Veramente impressionante! Plinio, non condanna l’estrazione dei metalli, poiché la natura li ha creati in funzione dell’uomo. Quel che Plinio condanna è la dissennata opera di ricerca dei metalli che comporta la frantumazione delle rocce e la disgregazione delle montagne: perché diversamente dai metalli, le montagne, la natura le ha create per sé: “Come una sorta di scheletro che serve a consolidare le visceri della terra e nel contempo frenare l’impeto dei fiumi e frangere i flutti marini, nonché stabilizzare gli elementi più turbolenti con l’aiuto della loro solidissima materia” (N.H., XXXVI, 1). Ho proposto questo lungo riferimento a Plinio il Vecchio In considerazione di un problema vecchio come il mondo, ma pur sempre attuale. Nulla è cambiato dai tempi di Plinio, se non peggiorato. Ignorando ogni equilibrio e misura, oggigiorno viviamo vere e proprie aberranti attività nocive all’ambiente.
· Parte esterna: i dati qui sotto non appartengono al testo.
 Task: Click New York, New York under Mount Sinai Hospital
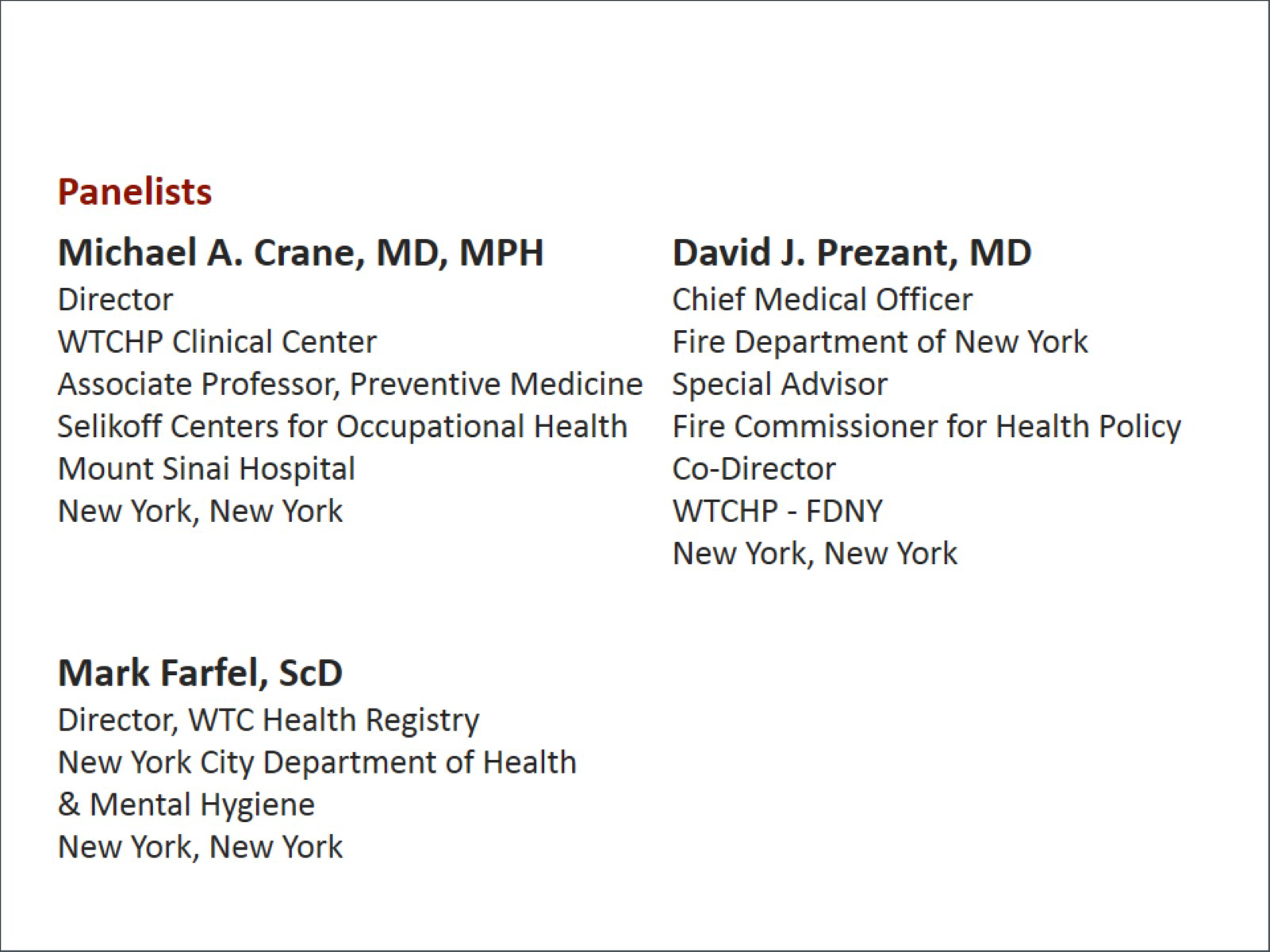click(x=200, y=511)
L’estremo saluto alla “Grande Madre’; desolazione e sgomento: uno sparuto gruppo di amerindiani celebra la natura sotto un cielo plumbeo, mentre il resto del mondo, stordito dalla civiltà di consumo, sta a guardare!
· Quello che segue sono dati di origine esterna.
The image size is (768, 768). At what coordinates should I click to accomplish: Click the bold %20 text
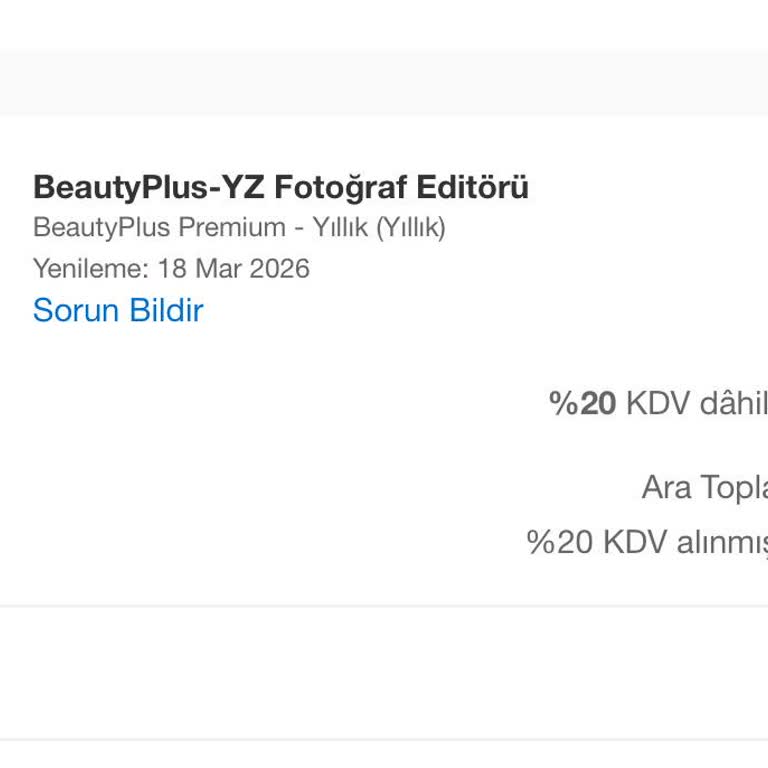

Di fronte all’attuale desolazione, le multinazionali responsabili di inquinamenti e sfruttamenti selvaggi del pianeta, si giustificano ricorrendo al fabbisogno di una popolazione sempre più numerosa ed esigente. Il problema di fondo risiede nell’egoismo e nell’irresponsabilità a tutti i livelli, dal produttore al consumatore. Ignavi, assistiamo a sboscamenti selvaggi del “polmone verde della terra”, la Foresta dell’amazzonia, per far posto a nuovi pascoli. Siamo arrivati a sempre più frequenti falde freatiche inquinate, dovute a massicce quantità di escrementi prodotti da allevamenti intensivi, da concimi e medicinali, o dalle fogne delle megalopoli. E il mare, i nostri oceani, diventati pattumiere sulla scia di interminabili convogli di “containers”; sempre più coste e spiagge invase da melma di catrame e nafta, ove agonizzano, fra carcasse putrefacenti, uccelli marini e pesci. Le montagne, cattedrali della terra, selvaggiamente disboscate o squarciate per la produzione di laterizi, marmi o graniti; nelle campagne e nelle città corrono fiumi dalle acque mortifere. Finanche la pioggia estiva, una volta rifrescante e aspettata come “benedizione” è diventata nociva, poiché composta da “acque acide”, effetto di un’atmosfera super inquinata.

La lista sarebbe lunga… Il nostro pianeta è diventato tanto piccolo, che in un futuro non lontano sono considerate altre fonti minerarie o energetiche al di là dalla Terra. E non è fantascienza; la nostra cupidigia guarda ad altri pianeti. Dopo aver dissacrato la Terra, ora è la volta dei cieli e dello spazio! Uno spazio che la nostra ignoranza considera: INFINITO, quando, in realtà, è semplicemente: INDEFINITO! Cosa ci riserva il futuro? Abbiamo forse addentato il frutto proibito?